Othée 1408
Contexte :
Au XV ième siècle, la guerre et son cortège macabre fait de viols, de saccages et de massacres va s’abattre par deux fois sur le pays de Liège. Les ducs de Bourgogne ont laissé un goût de sang et de cendre aux liégeois. La Principauté Ecclésiastique de Liège était un état indépendant et prospère, étendu du sud du Limbourg aux Ardennes, relevant du Saint Empire germanique. Sa position géographique la plaçait entre les possessions du Duc Jean de Bourgogne, de sa famille et de ses alliés de Bavière, situées au nord de la France, en Brabant, Flandre, Limbourg et la Bourgogne elle-même.
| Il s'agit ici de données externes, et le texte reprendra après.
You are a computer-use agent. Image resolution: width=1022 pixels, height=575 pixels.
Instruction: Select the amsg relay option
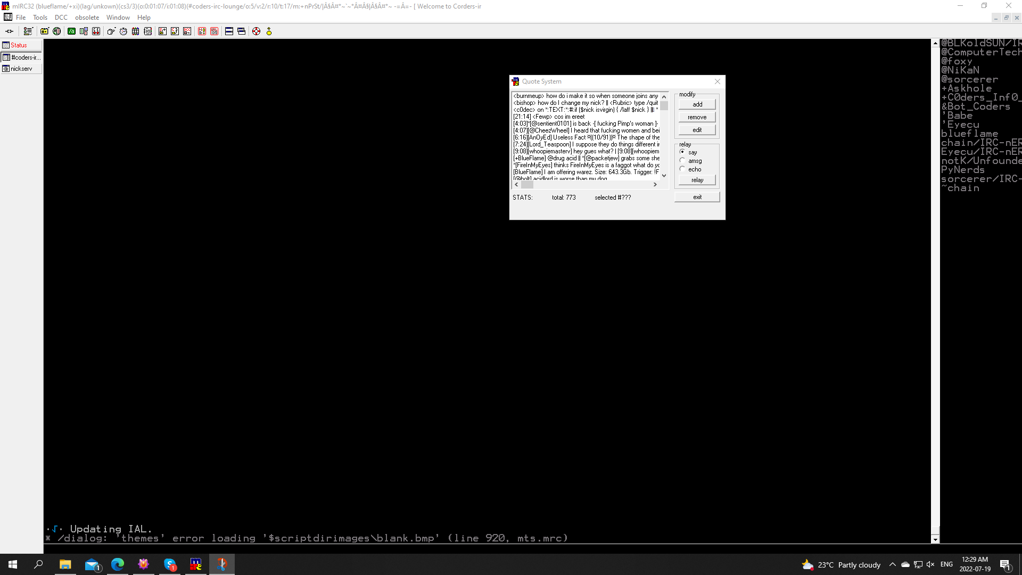point(682,161)
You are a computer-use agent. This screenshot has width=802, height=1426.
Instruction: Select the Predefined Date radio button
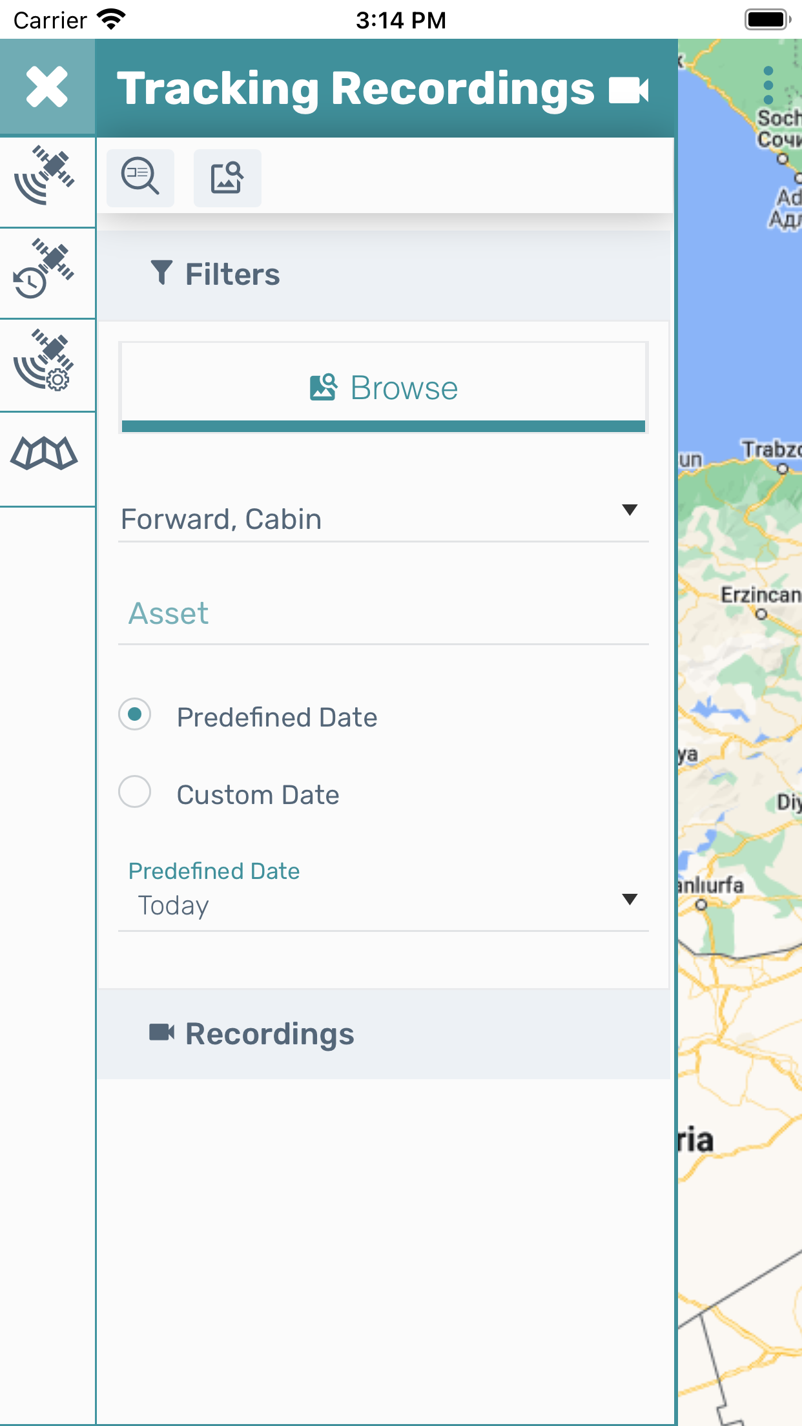pyautogui.click(x=135, y=714)
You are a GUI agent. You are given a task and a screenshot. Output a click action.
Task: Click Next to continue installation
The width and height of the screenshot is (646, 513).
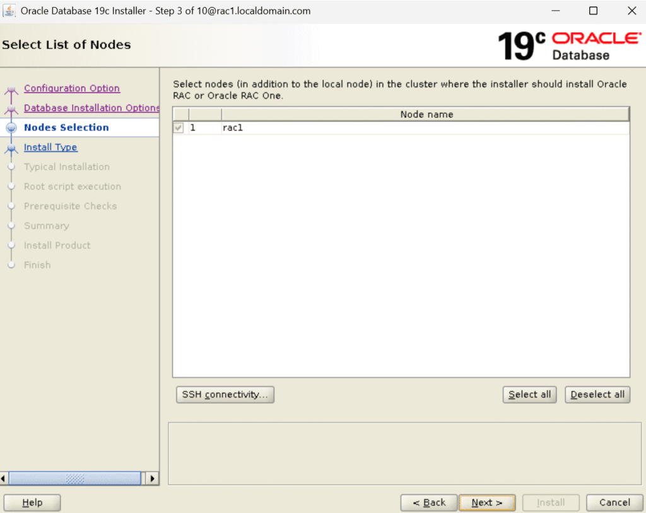[x=486, y=502]
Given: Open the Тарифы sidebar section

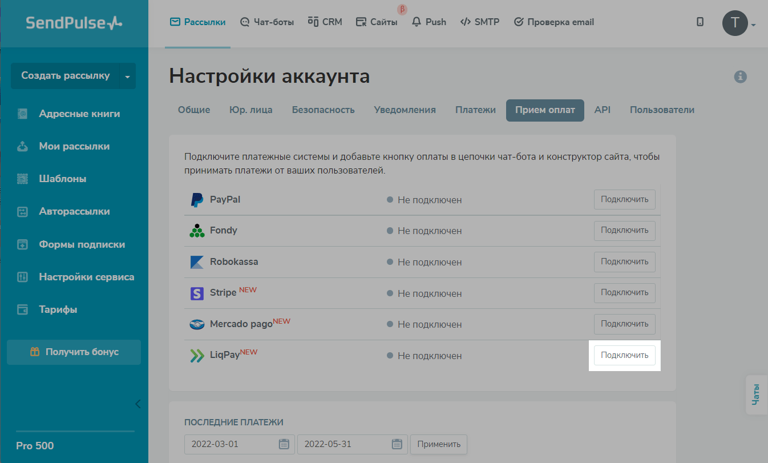Looking at the screenshot, I should [58, 309].
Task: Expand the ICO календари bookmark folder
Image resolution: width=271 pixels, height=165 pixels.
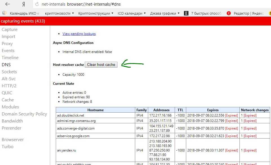Action: coord(132,13)
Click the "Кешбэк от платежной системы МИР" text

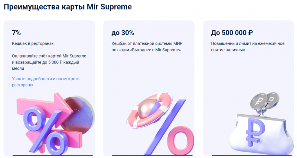point(146,43)

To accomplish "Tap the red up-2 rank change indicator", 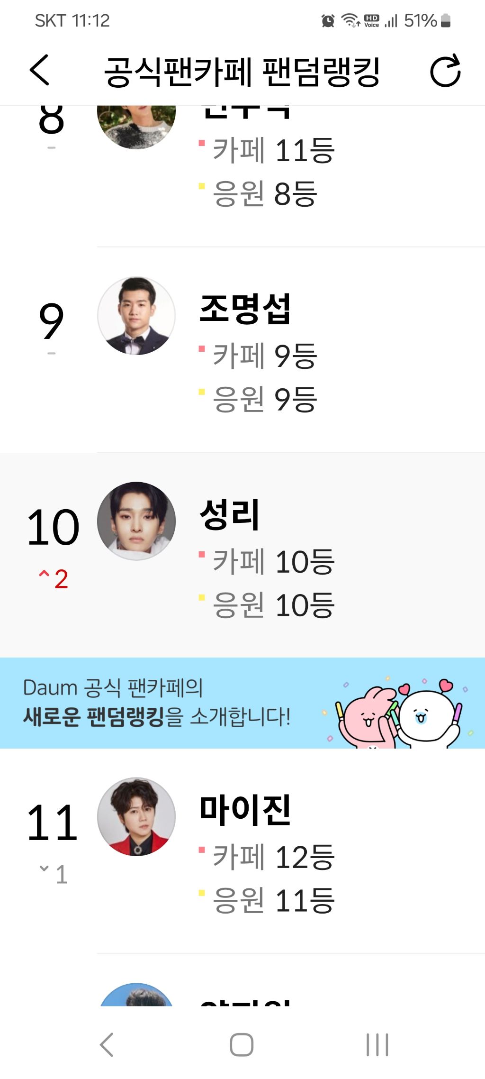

Le Luxembourg ayant été acheté par le duc d’Orléans, frère du Roi de France, pour empêcher la réunion des deux états bourguignons, il fallait que la Principauté tomba dans la sphère d’influence du duc Jean de Bourgogne. L’occasion se présenta en 1389 à la mort du prince-évêque Arnould de Hornes. Après qu’un membre de la lignée de la Marck choisi par la voix du chapitre ait étrangement renoncé à la succession, le Pape de Rome (époque où un autre Pape se trouvait en Avignon) proposa opportunément Jean de Wittelsbach-Bavière, fils cadet du comte de Hainaut-Hollande, parent du duc Jean. Le futur 79 ième prince-évêque a seulement 17 ans et, vu son jeune âge, un délai lui est accordé pour prononcer ses vœux. Il portera le titre d’Elu de Liège. Mais Jean de Bavière se révèle frivole, hautain et dispendieux. Sa conduite fut d’abord tolérée puis griefs, rancœurs et surtout la manière ancien régime qu’il employait pour asseoir son pouvoir ont amené les liégeois à la révolte. Depuis 1316 et le traité de la « Paix de Fexhe » les bonnes villes du pays de Liège jouissaient de libertés acquises et d’un processus démocratique garantissant au Tiers-Etat des privilèges que l’Elu de Liège, en maître absolu, ne respectait en rien. Les rebelles sont appelés par les fidèles de Jean de Bavière, les « haidroits » parce qu’ils ne respectaient pas l’état de droit. La rébellion déposa le prince en 1406, lequel se réfugia à Maastricht, la seule ville de la Principauté qui lui soit restée fidèle car elle était également sous la souveraineté du duc de Brabant.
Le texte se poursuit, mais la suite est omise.